INFRASTRUCTURE: CONCLUSIONS

The Chinese space program now has an extensive infrastructure, comprising three launch centers and a fourth in construction, with ground facihties for manufacturing and testing; a worldwide land, sea, and space-based tracking system; a fleet of operational medium-lift launchers, about to be replaced by a new generation of light to heavy rockets; and a well-established institutional architecture. Its rockets have achieved high records of reliability. Recent promotional brochures of the program illustrate the gleaming, new, soaring buildings of light steel and glass, the new institutes and facilities conveying freshness, modernization, and a sense of purpose. The contrast with the old Chinese space program could not be greater. When the 067 base was set up, now the new Academy of Liquid Propulsion Technology, security imperatives were such that it must be located far inland in mountains. The country’s best rocket engine engineers were assigned to live in a bamboo village indistinguishable from any other and cooked by all accounts meager meals using locally collected firewood, foraging further afield for rice, meat, and cooking oil.

REFERENCES

[1] The current organization is described in Sourbes-Verger, I. Du reve a la realite. Presentation, Conference 3AF, 29 September 2009.
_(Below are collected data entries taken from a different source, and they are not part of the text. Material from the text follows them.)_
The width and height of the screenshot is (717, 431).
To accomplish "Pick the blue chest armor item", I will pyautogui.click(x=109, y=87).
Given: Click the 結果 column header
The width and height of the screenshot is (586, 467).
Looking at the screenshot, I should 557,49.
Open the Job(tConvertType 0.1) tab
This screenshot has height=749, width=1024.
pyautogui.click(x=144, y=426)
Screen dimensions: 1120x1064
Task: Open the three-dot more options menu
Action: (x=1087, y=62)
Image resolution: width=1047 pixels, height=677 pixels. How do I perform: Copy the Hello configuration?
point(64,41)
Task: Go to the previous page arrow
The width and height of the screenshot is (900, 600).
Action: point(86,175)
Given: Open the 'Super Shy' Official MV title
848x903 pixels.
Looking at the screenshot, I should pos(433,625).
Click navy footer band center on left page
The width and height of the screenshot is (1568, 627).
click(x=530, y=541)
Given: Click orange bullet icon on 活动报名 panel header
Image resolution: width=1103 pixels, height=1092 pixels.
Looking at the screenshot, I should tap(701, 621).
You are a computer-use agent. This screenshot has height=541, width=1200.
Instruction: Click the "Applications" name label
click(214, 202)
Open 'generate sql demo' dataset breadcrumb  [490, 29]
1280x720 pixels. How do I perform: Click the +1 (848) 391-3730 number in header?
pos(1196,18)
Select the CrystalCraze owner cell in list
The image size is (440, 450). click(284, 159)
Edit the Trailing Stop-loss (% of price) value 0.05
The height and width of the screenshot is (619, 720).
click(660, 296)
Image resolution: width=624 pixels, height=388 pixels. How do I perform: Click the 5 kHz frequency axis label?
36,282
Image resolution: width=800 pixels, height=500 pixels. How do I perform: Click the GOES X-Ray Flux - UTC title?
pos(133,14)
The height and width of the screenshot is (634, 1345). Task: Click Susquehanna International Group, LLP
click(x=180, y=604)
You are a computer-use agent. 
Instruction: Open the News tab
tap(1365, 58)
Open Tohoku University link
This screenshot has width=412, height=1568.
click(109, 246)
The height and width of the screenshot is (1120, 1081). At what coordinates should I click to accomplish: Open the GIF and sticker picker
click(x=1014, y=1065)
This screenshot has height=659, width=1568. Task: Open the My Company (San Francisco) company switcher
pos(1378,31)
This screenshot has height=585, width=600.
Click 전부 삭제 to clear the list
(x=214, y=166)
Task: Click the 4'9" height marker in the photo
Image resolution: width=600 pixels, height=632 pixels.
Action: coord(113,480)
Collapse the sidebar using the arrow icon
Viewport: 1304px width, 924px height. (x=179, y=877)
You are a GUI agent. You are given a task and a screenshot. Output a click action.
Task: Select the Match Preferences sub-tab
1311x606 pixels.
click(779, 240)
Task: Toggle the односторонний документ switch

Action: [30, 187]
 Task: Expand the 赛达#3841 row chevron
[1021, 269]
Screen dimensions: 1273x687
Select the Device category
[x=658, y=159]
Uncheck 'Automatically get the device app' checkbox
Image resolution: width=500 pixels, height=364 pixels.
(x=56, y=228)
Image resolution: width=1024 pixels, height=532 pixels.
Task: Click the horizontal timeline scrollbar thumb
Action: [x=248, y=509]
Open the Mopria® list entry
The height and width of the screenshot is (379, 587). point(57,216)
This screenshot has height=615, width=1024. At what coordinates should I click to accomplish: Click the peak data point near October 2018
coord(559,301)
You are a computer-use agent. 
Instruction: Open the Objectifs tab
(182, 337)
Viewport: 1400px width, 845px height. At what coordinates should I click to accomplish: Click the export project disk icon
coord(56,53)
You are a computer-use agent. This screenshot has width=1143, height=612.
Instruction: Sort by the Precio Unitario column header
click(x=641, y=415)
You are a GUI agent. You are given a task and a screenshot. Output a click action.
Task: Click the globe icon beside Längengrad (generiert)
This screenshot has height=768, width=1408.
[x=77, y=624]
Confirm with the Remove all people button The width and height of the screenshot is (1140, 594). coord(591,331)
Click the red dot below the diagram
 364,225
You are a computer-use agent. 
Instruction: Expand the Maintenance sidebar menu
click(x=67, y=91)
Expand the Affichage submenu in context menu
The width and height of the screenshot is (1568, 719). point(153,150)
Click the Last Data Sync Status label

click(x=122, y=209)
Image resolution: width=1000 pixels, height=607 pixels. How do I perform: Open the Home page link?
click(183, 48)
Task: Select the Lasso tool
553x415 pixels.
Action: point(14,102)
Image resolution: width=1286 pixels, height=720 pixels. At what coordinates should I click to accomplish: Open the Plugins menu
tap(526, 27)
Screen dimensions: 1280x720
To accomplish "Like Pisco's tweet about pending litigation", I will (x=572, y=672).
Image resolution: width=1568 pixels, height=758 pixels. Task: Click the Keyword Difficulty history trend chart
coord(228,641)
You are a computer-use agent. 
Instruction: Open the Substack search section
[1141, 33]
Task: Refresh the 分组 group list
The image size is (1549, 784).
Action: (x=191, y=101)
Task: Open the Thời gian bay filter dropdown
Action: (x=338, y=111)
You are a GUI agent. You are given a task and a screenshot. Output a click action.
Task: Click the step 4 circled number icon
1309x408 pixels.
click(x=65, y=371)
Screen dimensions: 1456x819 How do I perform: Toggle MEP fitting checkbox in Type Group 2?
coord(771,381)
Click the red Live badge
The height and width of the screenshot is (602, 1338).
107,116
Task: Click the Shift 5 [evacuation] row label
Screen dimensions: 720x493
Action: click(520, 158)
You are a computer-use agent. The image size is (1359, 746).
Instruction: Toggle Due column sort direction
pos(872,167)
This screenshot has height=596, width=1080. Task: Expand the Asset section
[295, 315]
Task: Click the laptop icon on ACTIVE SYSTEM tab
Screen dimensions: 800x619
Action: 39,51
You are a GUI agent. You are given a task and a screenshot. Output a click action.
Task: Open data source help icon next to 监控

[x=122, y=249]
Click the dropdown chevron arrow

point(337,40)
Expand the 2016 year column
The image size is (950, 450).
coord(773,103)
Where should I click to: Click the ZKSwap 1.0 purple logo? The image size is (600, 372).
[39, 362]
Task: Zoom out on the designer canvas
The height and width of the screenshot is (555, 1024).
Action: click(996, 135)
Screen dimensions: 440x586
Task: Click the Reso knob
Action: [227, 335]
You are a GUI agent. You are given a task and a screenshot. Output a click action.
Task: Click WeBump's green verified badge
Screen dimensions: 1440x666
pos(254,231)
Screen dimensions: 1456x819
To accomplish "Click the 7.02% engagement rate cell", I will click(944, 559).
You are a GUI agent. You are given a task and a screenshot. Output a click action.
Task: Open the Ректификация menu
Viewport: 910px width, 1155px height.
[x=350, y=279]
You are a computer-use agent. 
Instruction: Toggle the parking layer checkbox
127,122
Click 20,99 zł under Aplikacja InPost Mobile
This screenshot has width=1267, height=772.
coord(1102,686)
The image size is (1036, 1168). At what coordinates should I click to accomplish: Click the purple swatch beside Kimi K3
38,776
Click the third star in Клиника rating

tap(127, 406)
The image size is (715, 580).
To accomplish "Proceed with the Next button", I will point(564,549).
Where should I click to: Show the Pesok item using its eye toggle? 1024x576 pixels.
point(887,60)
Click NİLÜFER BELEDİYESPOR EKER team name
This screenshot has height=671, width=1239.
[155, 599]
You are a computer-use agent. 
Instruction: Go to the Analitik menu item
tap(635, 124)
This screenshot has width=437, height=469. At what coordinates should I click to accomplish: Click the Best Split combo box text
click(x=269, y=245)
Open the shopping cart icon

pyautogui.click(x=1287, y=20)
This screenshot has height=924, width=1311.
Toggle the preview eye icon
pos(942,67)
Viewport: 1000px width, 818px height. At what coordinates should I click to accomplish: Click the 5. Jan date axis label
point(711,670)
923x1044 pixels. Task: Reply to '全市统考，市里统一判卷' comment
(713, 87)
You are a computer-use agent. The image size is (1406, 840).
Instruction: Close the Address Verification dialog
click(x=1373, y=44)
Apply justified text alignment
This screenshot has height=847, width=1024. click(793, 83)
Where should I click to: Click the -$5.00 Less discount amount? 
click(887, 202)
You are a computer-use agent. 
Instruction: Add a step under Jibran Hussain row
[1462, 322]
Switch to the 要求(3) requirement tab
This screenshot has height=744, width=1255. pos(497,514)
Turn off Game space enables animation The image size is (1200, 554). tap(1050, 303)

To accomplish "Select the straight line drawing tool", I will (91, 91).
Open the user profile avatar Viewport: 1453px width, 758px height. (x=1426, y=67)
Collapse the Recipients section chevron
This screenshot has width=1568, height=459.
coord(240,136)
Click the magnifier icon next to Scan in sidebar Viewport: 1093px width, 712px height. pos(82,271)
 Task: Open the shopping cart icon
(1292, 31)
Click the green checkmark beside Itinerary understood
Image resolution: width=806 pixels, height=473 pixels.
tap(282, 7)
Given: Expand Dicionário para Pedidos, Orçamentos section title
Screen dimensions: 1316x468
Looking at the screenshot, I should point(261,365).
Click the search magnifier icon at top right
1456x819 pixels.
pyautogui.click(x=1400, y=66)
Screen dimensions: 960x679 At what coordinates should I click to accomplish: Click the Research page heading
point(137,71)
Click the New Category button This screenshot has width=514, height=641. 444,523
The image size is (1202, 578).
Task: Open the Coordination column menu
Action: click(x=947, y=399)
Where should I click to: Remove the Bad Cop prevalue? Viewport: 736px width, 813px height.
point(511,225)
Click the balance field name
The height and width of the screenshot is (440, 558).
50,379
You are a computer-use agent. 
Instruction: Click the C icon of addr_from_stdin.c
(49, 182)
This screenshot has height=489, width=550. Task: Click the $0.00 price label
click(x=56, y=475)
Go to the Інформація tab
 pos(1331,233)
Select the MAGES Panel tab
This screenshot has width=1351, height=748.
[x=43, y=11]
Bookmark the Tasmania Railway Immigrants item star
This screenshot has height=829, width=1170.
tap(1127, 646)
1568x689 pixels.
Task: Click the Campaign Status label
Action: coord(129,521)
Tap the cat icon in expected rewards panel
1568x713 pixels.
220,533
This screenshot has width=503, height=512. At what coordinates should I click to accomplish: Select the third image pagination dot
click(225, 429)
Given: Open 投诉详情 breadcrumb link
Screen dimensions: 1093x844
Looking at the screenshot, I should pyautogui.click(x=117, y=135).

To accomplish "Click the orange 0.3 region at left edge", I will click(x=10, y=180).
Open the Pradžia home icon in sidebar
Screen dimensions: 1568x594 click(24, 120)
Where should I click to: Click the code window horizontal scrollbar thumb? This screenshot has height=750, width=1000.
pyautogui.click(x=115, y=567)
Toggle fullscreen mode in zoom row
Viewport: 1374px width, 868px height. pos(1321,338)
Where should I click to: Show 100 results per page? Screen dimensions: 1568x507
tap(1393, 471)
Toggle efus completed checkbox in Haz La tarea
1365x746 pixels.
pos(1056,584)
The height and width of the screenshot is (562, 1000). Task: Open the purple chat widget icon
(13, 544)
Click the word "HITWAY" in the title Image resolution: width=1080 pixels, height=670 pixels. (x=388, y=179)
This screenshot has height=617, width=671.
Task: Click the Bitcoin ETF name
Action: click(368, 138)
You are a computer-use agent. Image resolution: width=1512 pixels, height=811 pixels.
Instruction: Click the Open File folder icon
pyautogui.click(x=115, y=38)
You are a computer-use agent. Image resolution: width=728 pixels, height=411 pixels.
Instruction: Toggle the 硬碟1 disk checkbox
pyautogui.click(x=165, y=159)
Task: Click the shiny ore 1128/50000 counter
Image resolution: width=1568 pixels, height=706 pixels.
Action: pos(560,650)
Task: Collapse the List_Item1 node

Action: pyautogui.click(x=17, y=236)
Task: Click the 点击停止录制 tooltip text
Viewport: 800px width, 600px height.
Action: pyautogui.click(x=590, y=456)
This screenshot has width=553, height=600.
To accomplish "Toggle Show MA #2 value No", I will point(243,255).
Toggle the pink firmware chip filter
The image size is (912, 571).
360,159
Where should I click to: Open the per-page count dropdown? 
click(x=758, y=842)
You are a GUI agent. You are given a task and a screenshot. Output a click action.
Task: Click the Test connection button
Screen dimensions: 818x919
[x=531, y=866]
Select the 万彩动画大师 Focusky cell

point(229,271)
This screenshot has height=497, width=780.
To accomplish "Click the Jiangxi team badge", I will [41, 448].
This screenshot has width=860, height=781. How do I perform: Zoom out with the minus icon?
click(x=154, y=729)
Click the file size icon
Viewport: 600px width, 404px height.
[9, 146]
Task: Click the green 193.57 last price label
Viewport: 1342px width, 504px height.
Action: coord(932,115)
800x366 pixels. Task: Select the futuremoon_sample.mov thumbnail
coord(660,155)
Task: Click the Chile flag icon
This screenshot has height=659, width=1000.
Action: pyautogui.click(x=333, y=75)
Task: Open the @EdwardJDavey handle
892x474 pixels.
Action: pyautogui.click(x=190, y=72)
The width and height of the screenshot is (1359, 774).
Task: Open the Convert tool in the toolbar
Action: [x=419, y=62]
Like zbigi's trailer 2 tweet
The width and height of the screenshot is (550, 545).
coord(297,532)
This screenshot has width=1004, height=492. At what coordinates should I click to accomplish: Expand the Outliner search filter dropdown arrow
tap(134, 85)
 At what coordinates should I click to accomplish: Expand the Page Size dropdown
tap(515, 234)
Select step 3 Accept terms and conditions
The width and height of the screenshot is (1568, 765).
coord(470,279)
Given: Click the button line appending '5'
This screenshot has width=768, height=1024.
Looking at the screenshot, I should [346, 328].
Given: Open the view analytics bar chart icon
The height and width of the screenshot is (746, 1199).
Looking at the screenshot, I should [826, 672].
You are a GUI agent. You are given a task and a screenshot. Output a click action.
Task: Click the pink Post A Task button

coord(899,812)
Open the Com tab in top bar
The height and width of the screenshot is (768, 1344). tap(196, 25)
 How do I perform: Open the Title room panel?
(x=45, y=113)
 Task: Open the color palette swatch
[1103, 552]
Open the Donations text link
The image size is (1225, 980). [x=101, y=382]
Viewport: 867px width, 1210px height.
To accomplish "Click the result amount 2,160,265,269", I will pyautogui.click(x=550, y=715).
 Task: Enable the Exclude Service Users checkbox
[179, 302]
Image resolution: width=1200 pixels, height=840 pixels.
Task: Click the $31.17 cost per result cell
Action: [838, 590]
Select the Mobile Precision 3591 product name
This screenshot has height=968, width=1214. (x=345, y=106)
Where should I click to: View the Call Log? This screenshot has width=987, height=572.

[2] Bai, Jingwu; Li, Feng. Footprints of China’s Launch Vehicles and Their Further Evolution. Presentation to 54th IAC, Bremen, 2003; United States Congress. Report of the US China Economic and Security Review Commission. US Government Printing Office, Washington, DC (2011).

[3] Guo Huadong; Ma Jianwen. Earth Observation Technologies for Sustainable Development. China Journal of Space Science, 30 (5) (2010).

[4] Grahn, S. JLC Town: An Interpretation of the Space Image. Available online at www. svengrahn. pp. se; Grahn, S. Jiuquan. Presentation to the British Interplane­tary Society, June 2006.

[5] Oberg, J. China’s Space Effort Undergoing a Sea Change: Beijing Makes Plans for

New Rockets, Island Spaceport, Barge Transport. Posting on www. jamesoberg. com.

[6] Chen, Shu-Peng. Remote Sensing and Its Application. In: Hu, Wen-Rui (ed.), Space Science in China. Gordon & Breach, Amsteldijk (1997).

[7] Borrowman, G. The Chinese/Soviet Contribution to the North Korean Launch Capability. Paper presented at the British Interplanetary Society, 7 June 2008.

CHINA’S SATELLITE COMPANIES

The battle over ITAR played to a polarized world, but international communica­tions and the companies operating them lived in a world in which international boundaries became ever more blurred. The ownership of Chinese communications companies was complicated, some having been started in Hong Kong before the handover, others having substantial Western investment and being publicly traded. Although most flew Chinese satellites on Chinese rockets, not all did and some flew Western satellites on Chinese launchers and sometimes did not even use Chinese rockets.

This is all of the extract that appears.